PROBLEM TO SOLVE
Filter the listing for lines containing "Services".

SUPPLIED DATA
● ● ● ●

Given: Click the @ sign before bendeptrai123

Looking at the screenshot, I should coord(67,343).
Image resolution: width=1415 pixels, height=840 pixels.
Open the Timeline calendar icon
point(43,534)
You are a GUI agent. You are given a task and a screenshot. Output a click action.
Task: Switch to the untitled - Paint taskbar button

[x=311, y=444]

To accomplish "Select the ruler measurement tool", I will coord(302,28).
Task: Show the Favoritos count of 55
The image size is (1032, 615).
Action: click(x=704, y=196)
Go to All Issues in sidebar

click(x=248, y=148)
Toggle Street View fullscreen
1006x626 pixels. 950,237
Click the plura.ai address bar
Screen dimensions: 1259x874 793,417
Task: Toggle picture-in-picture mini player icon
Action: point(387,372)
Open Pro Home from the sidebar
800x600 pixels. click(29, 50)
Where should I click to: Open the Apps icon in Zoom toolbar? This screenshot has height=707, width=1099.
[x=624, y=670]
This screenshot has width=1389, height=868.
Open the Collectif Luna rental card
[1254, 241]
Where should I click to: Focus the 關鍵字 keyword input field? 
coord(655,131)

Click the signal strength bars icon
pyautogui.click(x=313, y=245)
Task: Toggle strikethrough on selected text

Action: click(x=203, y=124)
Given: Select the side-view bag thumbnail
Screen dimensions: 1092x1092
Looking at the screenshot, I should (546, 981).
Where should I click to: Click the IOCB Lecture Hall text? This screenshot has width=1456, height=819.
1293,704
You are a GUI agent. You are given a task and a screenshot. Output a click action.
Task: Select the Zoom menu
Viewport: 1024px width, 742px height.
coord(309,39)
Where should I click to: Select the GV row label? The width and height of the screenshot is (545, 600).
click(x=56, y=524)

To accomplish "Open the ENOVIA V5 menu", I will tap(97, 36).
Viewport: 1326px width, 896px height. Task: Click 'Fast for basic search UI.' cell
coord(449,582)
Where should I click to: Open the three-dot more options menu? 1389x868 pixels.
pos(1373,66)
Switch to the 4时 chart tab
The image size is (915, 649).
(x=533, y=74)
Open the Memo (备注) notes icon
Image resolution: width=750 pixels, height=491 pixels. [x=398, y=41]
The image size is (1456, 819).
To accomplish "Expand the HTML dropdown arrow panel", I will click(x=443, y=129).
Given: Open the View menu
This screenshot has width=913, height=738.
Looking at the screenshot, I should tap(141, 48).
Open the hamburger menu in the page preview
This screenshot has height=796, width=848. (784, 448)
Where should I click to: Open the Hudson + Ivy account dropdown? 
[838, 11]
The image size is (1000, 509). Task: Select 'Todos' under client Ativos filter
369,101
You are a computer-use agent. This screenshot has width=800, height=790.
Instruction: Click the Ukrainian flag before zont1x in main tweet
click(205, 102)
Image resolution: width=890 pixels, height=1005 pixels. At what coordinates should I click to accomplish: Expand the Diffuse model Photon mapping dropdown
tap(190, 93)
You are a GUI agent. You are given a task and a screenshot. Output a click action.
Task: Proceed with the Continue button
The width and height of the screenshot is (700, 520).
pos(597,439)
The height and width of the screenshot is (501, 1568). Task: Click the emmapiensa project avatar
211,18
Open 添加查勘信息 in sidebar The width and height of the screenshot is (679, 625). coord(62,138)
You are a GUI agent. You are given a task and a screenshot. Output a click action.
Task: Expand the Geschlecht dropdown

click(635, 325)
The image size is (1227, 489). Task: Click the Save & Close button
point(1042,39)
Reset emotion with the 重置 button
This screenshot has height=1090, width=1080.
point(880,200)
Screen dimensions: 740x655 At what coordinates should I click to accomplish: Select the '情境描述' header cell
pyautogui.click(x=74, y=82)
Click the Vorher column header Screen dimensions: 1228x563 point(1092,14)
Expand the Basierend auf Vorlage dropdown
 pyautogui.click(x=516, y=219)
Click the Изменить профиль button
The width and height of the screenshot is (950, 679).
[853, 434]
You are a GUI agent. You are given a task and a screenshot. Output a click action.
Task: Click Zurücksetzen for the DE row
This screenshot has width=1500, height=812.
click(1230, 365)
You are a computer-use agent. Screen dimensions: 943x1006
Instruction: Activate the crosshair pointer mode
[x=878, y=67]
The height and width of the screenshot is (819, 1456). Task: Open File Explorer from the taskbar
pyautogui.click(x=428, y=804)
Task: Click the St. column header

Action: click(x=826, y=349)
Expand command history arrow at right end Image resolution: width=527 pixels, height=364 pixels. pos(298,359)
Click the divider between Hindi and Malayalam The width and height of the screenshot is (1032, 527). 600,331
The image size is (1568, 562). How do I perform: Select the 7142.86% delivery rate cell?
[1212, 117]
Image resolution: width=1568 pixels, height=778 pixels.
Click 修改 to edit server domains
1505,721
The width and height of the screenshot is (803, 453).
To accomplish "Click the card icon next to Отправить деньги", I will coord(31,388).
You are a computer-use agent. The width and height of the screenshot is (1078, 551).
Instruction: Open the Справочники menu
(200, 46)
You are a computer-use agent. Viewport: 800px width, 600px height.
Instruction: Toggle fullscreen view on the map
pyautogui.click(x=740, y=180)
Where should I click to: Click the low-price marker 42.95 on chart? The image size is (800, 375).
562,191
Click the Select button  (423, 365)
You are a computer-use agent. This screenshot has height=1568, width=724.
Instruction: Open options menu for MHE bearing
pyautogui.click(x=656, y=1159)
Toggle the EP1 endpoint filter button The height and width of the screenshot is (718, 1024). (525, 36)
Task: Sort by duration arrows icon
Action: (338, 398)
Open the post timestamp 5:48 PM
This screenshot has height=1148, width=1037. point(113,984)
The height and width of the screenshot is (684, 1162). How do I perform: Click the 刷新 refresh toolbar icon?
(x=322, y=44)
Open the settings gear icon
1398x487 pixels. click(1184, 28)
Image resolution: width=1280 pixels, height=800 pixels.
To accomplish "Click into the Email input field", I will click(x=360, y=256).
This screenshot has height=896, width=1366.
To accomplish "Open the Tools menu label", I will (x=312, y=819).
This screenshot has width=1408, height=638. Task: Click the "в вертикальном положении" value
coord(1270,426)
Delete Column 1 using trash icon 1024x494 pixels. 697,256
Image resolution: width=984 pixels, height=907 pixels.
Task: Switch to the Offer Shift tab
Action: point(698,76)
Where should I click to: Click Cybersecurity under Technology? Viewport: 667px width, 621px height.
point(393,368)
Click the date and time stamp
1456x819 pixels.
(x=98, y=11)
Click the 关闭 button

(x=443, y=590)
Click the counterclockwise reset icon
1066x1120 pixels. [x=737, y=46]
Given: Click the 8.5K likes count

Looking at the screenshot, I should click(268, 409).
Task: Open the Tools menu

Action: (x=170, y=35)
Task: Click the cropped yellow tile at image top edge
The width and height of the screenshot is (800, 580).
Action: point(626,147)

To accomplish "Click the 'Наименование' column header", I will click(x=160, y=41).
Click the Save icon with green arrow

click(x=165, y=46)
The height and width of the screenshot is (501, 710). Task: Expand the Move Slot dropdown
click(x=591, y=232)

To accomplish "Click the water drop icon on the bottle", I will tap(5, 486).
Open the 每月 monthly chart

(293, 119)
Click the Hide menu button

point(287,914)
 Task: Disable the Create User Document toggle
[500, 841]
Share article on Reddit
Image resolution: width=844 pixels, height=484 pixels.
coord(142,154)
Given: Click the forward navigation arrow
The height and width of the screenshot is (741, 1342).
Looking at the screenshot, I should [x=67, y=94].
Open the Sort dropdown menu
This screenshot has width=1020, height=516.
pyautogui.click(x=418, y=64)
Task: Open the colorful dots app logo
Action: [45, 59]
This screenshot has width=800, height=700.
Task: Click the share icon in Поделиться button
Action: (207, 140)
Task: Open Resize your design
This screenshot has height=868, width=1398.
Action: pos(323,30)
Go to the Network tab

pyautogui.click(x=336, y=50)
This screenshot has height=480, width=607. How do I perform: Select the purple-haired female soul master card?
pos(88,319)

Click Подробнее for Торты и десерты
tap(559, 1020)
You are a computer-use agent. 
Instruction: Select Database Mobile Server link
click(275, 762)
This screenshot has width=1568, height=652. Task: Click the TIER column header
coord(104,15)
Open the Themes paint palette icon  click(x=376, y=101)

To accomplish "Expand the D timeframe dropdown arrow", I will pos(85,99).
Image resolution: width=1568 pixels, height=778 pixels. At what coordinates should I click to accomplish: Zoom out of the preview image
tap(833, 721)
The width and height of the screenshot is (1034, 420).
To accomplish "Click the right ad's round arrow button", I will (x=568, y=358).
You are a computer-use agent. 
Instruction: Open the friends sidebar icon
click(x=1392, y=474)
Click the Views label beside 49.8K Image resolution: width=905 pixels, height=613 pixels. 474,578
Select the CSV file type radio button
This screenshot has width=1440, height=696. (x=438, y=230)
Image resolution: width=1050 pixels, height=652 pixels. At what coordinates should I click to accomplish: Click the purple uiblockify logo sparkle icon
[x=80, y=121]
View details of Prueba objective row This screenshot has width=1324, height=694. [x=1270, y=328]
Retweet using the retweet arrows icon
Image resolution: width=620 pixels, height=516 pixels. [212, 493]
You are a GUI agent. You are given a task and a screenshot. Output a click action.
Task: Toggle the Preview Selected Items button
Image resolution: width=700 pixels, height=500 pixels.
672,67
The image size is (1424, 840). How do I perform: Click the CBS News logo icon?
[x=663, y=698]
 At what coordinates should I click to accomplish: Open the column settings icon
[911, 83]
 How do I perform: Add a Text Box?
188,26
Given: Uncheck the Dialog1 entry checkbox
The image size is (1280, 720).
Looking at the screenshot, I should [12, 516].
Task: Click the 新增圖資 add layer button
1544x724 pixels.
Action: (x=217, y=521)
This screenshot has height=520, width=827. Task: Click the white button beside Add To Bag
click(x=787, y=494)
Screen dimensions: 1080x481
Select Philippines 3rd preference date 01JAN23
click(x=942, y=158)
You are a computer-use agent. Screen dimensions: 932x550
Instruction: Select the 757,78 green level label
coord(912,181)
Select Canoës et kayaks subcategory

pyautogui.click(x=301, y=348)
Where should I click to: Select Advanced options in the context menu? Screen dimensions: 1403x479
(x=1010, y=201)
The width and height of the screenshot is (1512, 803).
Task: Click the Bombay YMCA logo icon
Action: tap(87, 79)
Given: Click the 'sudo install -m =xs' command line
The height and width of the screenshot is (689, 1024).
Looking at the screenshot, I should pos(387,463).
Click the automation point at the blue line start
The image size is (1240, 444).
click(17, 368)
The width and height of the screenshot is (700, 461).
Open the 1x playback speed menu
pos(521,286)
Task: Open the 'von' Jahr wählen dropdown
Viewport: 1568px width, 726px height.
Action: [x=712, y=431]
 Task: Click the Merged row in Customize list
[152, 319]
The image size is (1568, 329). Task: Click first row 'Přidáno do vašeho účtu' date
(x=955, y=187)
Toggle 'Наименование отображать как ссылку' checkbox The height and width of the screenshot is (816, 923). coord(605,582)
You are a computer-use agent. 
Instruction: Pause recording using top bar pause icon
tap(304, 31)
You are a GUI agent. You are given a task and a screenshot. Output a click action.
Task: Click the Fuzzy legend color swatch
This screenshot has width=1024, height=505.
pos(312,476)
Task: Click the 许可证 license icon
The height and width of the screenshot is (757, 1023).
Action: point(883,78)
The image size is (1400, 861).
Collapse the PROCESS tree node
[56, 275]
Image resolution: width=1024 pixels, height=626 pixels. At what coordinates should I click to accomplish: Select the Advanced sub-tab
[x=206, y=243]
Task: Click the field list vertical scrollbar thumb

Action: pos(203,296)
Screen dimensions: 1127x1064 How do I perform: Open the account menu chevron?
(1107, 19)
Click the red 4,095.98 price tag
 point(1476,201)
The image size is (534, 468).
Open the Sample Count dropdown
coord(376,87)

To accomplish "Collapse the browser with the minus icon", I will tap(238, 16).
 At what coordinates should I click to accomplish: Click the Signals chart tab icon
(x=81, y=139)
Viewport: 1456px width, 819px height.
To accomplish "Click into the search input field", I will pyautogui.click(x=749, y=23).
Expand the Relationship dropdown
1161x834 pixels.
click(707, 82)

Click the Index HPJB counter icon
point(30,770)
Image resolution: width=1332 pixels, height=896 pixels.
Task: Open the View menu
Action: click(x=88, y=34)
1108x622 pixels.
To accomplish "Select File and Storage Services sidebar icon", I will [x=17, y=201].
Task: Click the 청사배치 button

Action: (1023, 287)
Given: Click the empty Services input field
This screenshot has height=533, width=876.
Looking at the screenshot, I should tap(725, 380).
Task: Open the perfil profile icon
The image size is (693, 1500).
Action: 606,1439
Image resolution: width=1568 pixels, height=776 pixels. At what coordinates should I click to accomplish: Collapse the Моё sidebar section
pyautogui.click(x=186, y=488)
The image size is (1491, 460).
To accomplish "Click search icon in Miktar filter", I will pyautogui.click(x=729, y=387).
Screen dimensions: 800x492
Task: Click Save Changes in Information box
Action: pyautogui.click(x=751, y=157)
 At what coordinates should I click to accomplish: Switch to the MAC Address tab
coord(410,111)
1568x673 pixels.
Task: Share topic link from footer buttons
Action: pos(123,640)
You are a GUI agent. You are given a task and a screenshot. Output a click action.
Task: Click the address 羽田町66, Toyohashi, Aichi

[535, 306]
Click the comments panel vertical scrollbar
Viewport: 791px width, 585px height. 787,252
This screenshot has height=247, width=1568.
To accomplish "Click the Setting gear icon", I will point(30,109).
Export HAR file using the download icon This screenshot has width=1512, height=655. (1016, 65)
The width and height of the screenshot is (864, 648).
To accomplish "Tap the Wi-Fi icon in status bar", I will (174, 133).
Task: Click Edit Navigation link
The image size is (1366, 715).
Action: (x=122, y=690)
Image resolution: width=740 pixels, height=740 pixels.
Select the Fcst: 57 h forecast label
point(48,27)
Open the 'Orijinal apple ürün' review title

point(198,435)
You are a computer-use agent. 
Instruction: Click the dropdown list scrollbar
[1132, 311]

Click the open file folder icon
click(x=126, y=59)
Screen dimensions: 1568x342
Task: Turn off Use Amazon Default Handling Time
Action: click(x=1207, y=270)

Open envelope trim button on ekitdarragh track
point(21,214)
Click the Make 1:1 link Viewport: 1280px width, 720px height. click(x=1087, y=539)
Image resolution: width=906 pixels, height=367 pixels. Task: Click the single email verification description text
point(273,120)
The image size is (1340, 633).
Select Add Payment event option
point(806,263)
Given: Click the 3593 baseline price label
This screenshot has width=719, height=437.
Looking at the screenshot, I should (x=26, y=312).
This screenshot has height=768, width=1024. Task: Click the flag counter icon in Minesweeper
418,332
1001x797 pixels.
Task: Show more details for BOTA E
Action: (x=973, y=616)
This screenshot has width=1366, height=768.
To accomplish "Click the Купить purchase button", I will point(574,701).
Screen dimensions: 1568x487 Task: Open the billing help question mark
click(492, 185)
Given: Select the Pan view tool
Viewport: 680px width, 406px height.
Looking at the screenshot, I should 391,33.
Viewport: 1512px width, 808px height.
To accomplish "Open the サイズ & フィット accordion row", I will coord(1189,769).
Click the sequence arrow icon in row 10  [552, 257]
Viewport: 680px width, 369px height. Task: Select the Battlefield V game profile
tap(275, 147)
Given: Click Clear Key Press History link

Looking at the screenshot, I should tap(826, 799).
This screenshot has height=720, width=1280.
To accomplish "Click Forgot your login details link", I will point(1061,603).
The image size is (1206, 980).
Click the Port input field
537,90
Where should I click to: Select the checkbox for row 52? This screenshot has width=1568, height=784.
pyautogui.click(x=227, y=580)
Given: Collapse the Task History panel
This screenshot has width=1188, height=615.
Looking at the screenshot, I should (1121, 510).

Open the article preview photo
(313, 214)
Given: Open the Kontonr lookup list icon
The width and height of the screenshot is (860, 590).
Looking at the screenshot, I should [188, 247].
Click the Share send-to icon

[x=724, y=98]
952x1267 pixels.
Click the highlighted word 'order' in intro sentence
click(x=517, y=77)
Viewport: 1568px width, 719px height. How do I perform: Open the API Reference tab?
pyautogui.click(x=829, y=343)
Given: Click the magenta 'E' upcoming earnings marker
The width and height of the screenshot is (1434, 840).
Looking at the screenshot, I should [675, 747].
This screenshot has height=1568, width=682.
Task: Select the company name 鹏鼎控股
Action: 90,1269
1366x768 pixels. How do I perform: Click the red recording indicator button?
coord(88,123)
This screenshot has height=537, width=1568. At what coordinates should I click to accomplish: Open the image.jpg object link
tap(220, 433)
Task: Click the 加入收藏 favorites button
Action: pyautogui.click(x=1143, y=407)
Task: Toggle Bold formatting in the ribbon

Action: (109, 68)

● ● ● ●

RESULT
To accomplish "Select File and Storage Services sidebar icon", I will [x=17, y=201].
Given: Click the empty Services input field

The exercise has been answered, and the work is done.